_Document passage_.
** begin **

The Flogging at the Pillar is the Mystery of Humanity: In the Flogging, Jesus is Every Man.

Pontus Pilate offered to free Jesus, as was the custom, seeing no wrong in Him; but the crowds demanded that he free Barabbas instead and crucify Our Lord. And so, scripture tells, Pilate had Jesus scourged and sent Him off to be crucified.

Three of the four Gospels tell us of the scourging, and each states it in a word. We don’t know what was in Pilate’s mind, or why he had a man he thought innocent scourged, but there is no indication that he or his men took pleasure in it (as compared with the dark joy his men felt in crowning Him with thorns). It seems likely to me that the scourging was simply standard operating procedure, a thing done as a matter of course with no thought given to it. Next to the crowning with thorns it seems oddly impersonal.

In other words, the indications are that Jesus wasn’t scourged because He was guilty, or because He claimed to be King of the Jews, or because of anything He personally had done. He was scourged simply because He was a man in the hands of authority. And looked at that way, it seems fitting that it should be so. Jesus accepted death for our sake, atoning for the sin of every man; and in the impersonal process of scourging He is Every Man, and by His stripes we are healed.

** end **

_Listing_.
** begin **

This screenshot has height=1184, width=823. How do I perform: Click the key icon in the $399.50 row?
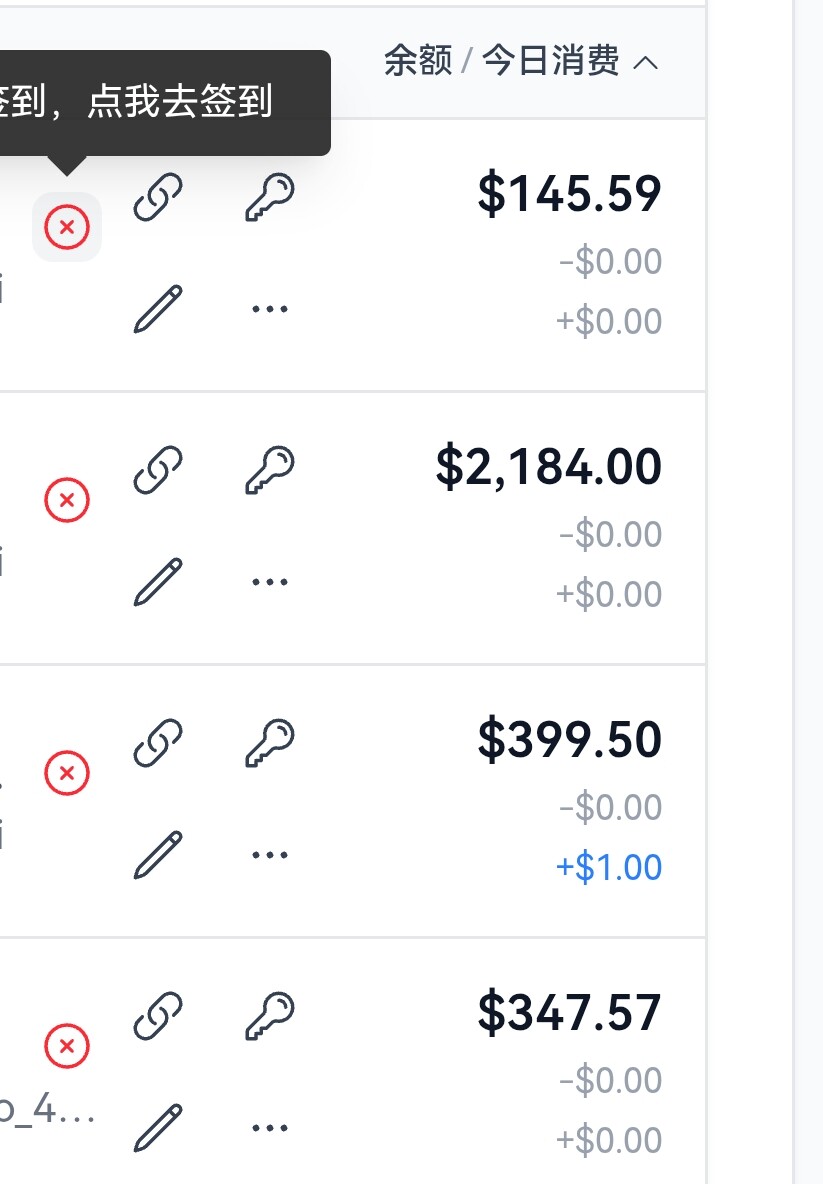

** end **
** begin **

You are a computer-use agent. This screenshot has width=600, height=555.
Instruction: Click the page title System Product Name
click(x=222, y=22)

** end **

_Description of the task_.
Retype the passage from the reflection on the scourging of Jesus between "In other words, the" and "we are healed.", inclusive.

_Answer for the task_.
In other words, the indications are that Jesus wasn’t scourged because He was guilty, or because He claimed to be King of the Jews, or because of anything He personally had done. He was scourged simply because He was a man in the hands of authority. And looked at that way, it seems fitting that it should be so. Jesus accepted death for our sake, atoning for the sin of every man; and in the impersonal process of scourging He is Every Man, and by His stripes we are healed.